The products are known to be sparse.  Solve Ax=y where y is sampled in the time domain at random times.  A is a Fourier basis evaluated at those times.  Each row of A contains all the frequencies in the Fourier transform series evaluated at t(j).  The elements of the vector y are amplitudes samples at random times t(j).  The elements of x are the unknown coefficients of the discrete Fourier transform of the signal.

The requirement for a successful solution is that the columns of A have low coherency.  The crosscorrelation between columns must be  small.  An L1 solution *is* the optimal (i.e. L0) solution.  The first paper by Donoho that I cited proves this.  The L0 case is NP-Hard.  The L1 solution can be obtained by standard linear programming methods. Most elements of x will be zero.  The non-zero terms will be the amplitudes of the respective frequency components.  Typically one would use the frequencies of the FFT for the frequencies of x.  That way one recovers the FFT of the input signal. However, one could just as easily have a wavelet transform basis.

Using L1, the  presence of broadband noise doesn't matter so long as it is low amplitude relative to the signal.  That is *not* the case using the traditional Gm=d L2 (least squared error) solution.  Shannon still applies, but the relevant criterion is the information; how sparse is the signal in some transform domain.

Shannon solved the continuum case using calculus before Wiener presented the discrete case.  However, if you consider Shannon in the form of a sum of bandwidth limited terms one should arrive at the same result.  That's speculation on my part, but it seems unlikely that both Shannon and Donoho could be correct unless it is the case.

The actual sampling requirement is much more complex than Shannon's result.  So it's a bit of an abuse to reference Shannon, but I think it appropriate because it is an information theory concept.  The proper mathematical treatment of sampling required is *very* painful to read.  The corect treatment involves the properties of the A matrix.  Determining those properties is at least as hard as solving the problem.  A good rule of thumb is you need 10-20% of the sampling needed if one regularly sampled at Nyquist rates.
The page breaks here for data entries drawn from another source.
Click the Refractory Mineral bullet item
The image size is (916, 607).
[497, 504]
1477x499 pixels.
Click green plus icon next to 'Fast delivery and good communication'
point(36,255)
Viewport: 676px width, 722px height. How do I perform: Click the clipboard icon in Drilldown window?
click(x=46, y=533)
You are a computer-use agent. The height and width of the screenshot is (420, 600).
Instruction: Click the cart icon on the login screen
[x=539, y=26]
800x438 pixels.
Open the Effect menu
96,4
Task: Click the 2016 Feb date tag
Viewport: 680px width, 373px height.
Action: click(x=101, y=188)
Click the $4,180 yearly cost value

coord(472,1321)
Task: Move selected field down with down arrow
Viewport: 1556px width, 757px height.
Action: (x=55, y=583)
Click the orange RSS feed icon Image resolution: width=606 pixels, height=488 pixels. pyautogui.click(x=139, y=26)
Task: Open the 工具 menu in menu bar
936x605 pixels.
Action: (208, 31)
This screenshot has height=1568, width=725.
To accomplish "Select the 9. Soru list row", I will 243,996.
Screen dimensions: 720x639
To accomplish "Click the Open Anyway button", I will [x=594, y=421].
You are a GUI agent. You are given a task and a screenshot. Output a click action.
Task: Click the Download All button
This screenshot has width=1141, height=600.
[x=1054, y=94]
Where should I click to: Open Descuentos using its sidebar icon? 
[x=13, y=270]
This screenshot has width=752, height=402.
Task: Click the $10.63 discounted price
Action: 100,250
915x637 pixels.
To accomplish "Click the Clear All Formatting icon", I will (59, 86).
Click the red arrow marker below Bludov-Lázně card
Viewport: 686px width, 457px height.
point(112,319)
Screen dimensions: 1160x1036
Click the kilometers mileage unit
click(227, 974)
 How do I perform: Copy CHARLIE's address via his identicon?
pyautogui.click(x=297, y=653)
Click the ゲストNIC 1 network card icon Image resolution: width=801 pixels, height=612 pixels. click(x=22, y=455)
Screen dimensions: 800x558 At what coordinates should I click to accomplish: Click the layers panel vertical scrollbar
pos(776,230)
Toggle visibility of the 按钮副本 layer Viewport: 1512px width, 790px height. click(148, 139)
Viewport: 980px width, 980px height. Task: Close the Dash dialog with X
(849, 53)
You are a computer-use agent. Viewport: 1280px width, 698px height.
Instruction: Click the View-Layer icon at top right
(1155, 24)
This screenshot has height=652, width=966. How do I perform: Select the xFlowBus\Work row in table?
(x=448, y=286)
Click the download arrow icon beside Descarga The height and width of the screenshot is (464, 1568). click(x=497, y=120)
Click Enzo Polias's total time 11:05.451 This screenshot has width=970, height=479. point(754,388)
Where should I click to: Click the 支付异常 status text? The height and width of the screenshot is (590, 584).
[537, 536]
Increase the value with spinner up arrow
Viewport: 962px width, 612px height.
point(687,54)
There's a lot more to this than just sampling.  L1 basis pursuit is the solution to matrix completion (aka the Netflix problem), inverse problems (what I was doing when I stumbled into this), blind source separation (listen in on table 12 with a small number of microphones scattered around the room),  identifying genome alleles responsible for some trait and a slew of other things.  Not surprisingly, there were a number of people applying the technique before Donoho and Candes put it on a firm mathematical footing much as Heaviside was using operational mathematics before the mathematicians explained why it worked.